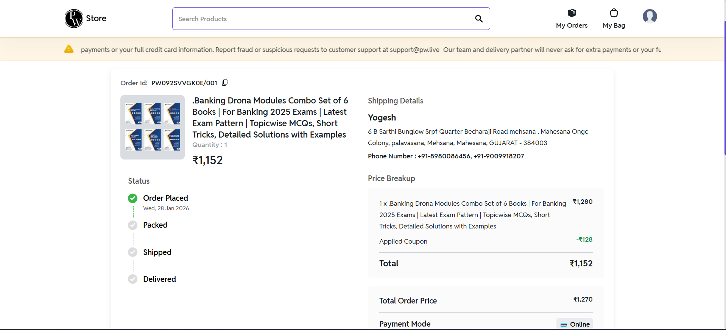Select the My Orders label
Image resolution: width=726 pixels, height=330 pixels.
[x=572, y=25]
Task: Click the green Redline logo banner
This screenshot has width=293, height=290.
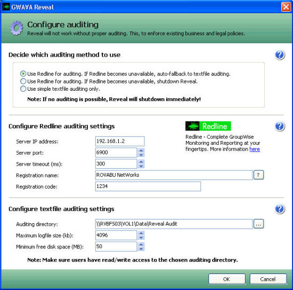Action: (208, 126)
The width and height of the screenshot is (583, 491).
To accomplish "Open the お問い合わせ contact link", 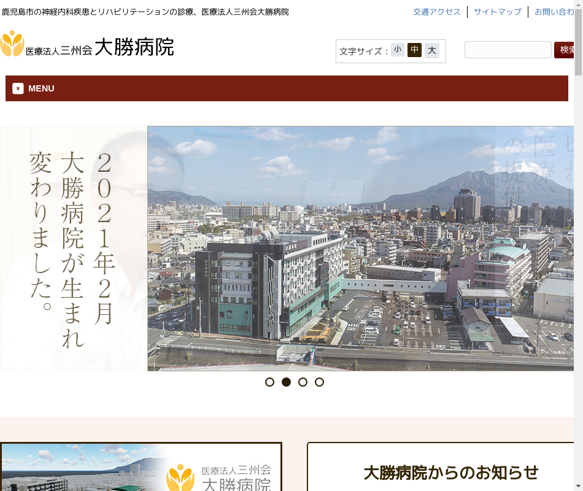I will [554, 12].
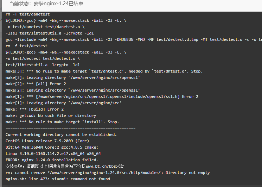Click the 当前状态 nginx-1.24 status heading
262x187 pixels.
pyautogui.click(x=46, y=4)
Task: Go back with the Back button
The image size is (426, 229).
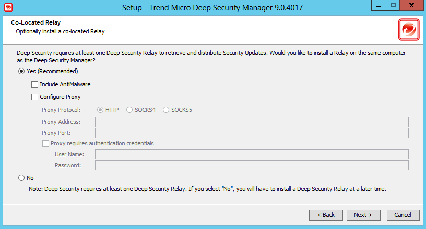Action: (326, 215)
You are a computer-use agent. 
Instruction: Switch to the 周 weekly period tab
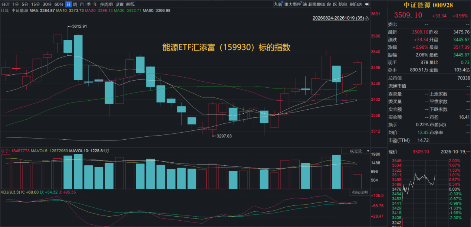(x=75, y=4)
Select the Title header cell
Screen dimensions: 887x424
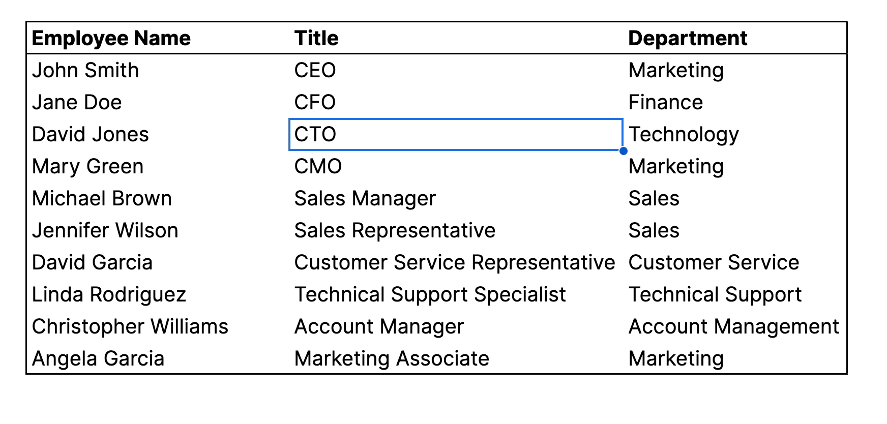click(456, 38)
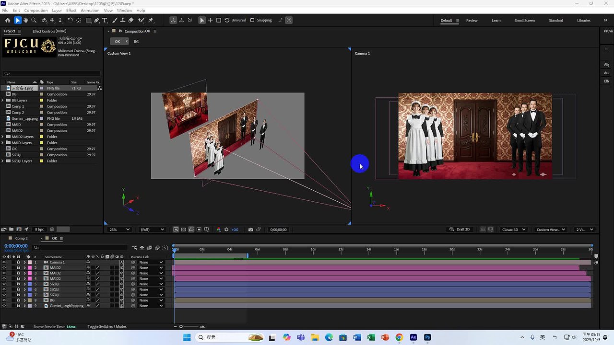
Task: Select the Eraser tool
Action: [131, 20]
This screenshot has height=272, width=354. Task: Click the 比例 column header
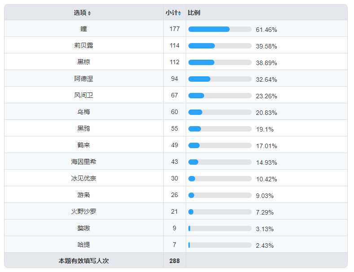[x=194, y=13]
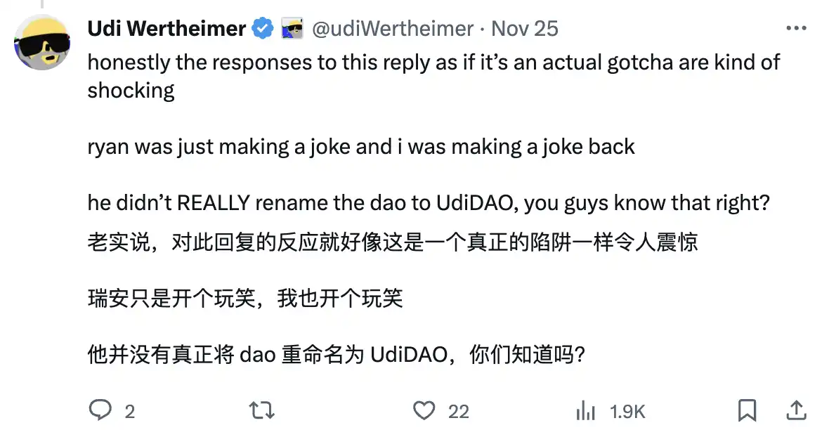The height and width of the screenshot is (437, 829).
Task: Like the post with the heart icon
Action: tap(424, 410)
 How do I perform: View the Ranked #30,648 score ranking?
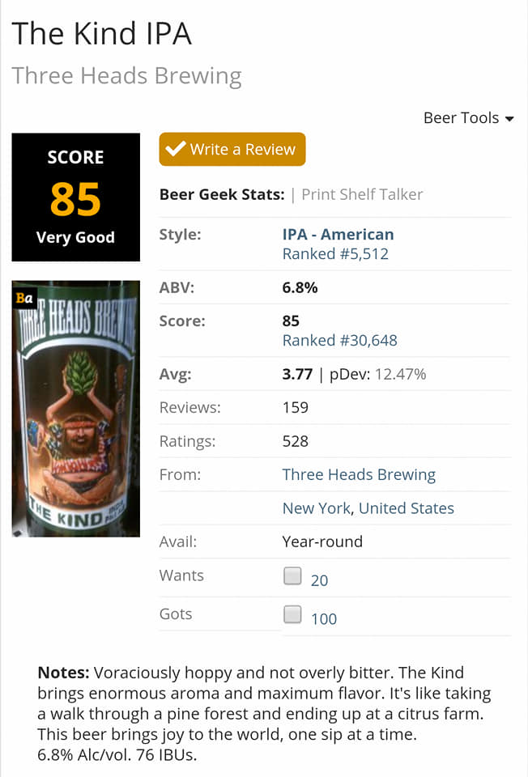click(x=339, y=341)
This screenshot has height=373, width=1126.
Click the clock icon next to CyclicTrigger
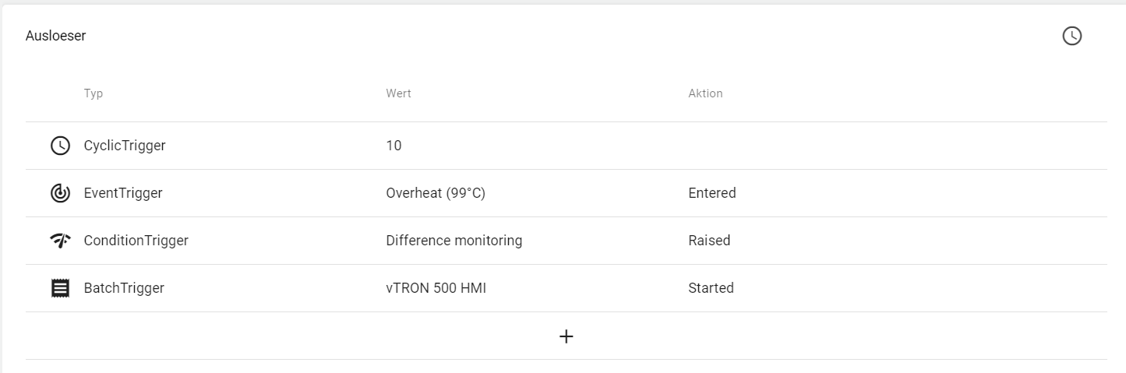[x=60, y=146]
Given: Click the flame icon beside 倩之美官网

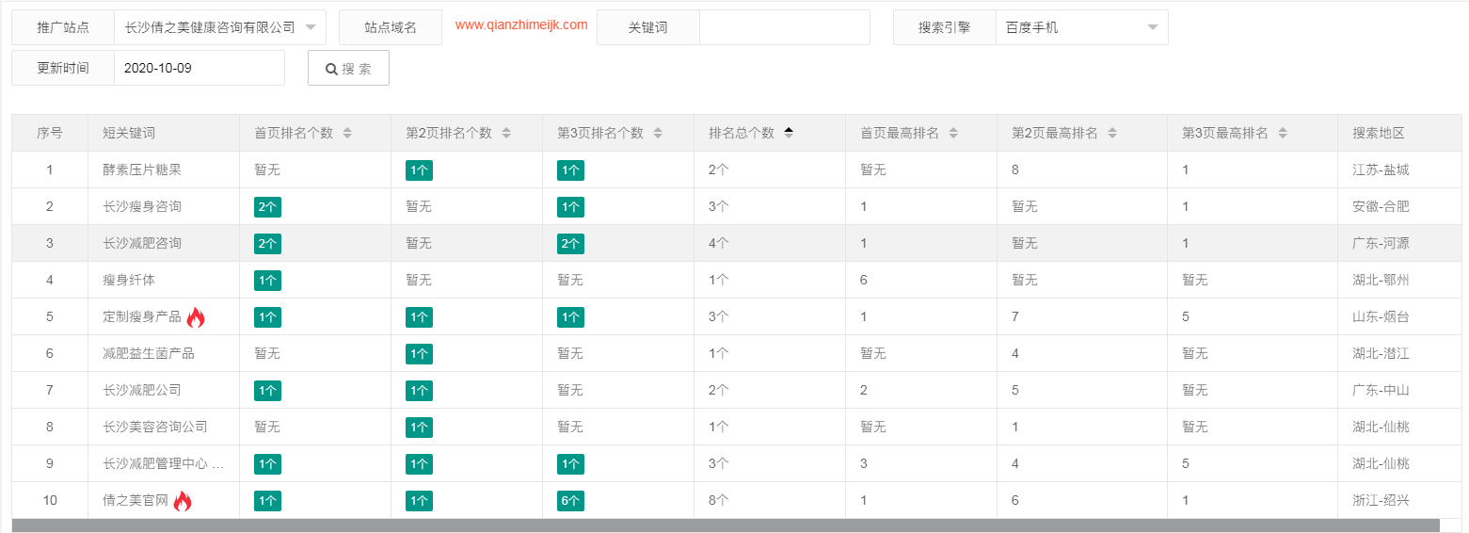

· · ·

*Your objective*
With pictures omitted, restate exactly every line from the one containing "Screen dimensions: 887x424" through the last line of the material, inclusive.

*Your response*
Screen dimensions: 887x424
click(456, 38)
Task: Select the Eraser tool
Action: [131, 20]
This screenshot has height=272, width=354. Task: Click the 比例 column header
[x=194, y=13]
The height and width of the screenshot is (437, 829).
Task: Like the post with the heart icon
Action: tap(424, 410)
 How do I perform: View the Ranked #30,648 score ranking?
click(x=339, y=341)
This screenshot has height=373, width=1126.
Click the clock icon next to CyclicTrigger
[x=60, y=146]
Given: Click the flame icon beside 倩之美官网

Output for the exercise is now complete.